FINANCE Watch
睨み合うNTT東日本とNTTコム~Lモード“認可”でグループ内対立が加速

  NTT東日本とNTTコミュニケーションズ(NTTコム)の対立―。東西NTTの新たなインターネット接続サービス「Lモード」が、事実上認可される見通しとなり、持株会社NTT(9432)をはじめグループ中核4社の軋轢(あつれき)の構図が鮮明になってきた。Lモードの認可は、地域通信に限定されている東西NTTの業務領域拡大に道を開き、いずれ長距離・国際通信を担当するNTTコムの脅威となるのは必至。その折も折、最近の世界同時株安を受けて中核4社の間では、55億ドル(約6,000億円)の巨費を投じた、2000年9月のNTTコムによる米ヴェリオ社買収の損得が改めて取り沙汰されており、とりわけ、NTT東日本は「NTTコムの判断ミス」と、批判の声を高めている。両社の対立は持株会社の宮津純一郎社長の後継争いにも影響し、グループの混迷は一段と拍車がかかりそうだ。

  ●「参院選」で切り崩される
  「われわれはNTTではない。NCC(新電電)だ」―。関係者によると、NTTコムの鈴木正誠社長は最近、口癖のようにこう洩らしているという。その背景には、NTTグループの本体はやはり東西NTTであり、NTTコムはNTTドコモ(9437)やNTTデータ(9613)と同じく、所詮“外様”であることの不満が込められている。
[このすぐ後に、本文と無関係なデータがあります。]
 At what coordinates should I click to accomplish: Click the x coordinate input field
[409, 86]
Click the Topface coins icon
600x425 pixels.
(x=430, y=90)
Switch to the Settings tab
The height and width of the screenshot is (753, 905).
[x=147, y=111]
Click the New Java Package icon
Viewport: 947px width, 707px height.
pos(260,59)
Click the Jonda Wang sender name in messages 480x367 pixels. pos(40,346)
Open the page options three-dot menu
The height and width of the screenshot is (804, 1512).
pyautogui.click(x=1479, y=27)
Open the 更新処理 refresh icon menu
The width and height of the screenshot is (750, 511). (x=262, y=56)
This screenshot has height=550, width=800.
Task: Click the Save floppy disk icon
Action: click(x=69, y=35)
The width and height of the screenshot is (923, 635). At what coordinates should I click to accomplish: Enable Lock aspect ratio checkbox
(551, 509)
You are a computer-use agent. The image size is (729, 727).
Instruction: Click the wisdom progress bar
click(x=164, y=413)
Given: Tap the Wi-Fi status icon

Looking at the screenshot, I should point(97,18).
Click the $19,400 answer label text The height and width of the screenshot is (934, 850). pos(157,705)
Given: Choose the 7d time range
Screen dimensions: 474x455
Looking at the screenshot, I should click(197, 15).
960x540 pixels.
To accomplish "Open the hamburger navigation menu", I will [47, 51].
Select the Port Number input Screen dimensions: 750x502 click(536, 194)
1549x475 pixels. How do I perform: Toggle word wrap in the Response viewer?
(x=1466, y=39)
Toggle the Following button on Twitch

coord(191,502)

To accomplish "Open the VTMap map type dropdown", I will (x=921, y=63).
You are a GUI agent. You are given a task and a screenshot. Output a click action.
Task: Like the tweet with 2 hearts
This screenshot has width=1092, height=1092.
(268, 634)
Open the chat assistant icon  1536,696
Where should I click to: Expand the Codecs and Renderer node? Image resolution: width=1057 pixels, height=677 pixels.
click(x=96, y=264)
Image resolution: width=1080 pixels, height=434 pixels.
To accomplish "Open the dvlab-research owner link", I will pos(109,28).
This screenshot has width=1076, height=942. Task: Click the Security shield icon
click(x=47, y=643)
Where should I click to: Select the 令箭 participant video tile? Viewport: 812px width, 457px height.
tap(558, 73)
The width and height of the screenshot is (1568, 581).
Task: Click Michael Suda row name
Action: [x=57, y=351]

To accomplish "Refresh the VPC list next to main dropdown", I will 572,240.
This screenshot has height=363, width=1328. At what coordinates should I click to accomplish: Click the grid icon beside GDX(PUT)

  情報通信審議会(総務相の諮問機関)は16日、Lモードについて、県間の長距離通信部分を他の事業者が提供する形に改めることを条件に認可すると答申した。条件の細部は割愛するが、Lモードの料金設定は他の事業者に見かけ上移るものの、東西NTTはユーザーからの料金回収、営業活動を許されており、その業務領域は実質的に拡大されたと言っていい。Lモードそのものが「NTT法」に違反する、という新電電や外資系通信事業者の主張は退けられ、ある新電電の役員は「今夏の参院選が大きかった。自民党・郵政族議員へのNTTの工作は強力で、その圧力を受けて審議会もなし崩しに寄り切られた」と敗北を認める。

  ●Lモードは本来、コムで・・・
  「NTT法」に風穴が空いた以上、東西NTTがLモードと同じく他の事業者との相互接続によって、長距離・国際通信へ本格進出を図るのは時間の問題。それは新電電や外資系通信事業者以上に、NTTコムにとって“悪夢”となる。Lモードは本来、NTTコムが提供主体となれば、法律上まったく問題のないサービスであり、実際、鈴木社長はそれを持株会社に画策した。が、宮津社長は認めなかった。NTTグループは今、将来の完全資本分離につながる可能性のある「電気通信事業法」「NTT法」の改正を阻止するため、全力でロビー活動を展開しているが、NTTコムは必ずしも同調していない。一歩距離を置くところに鈴木社長の“外様意識”が読み取れる。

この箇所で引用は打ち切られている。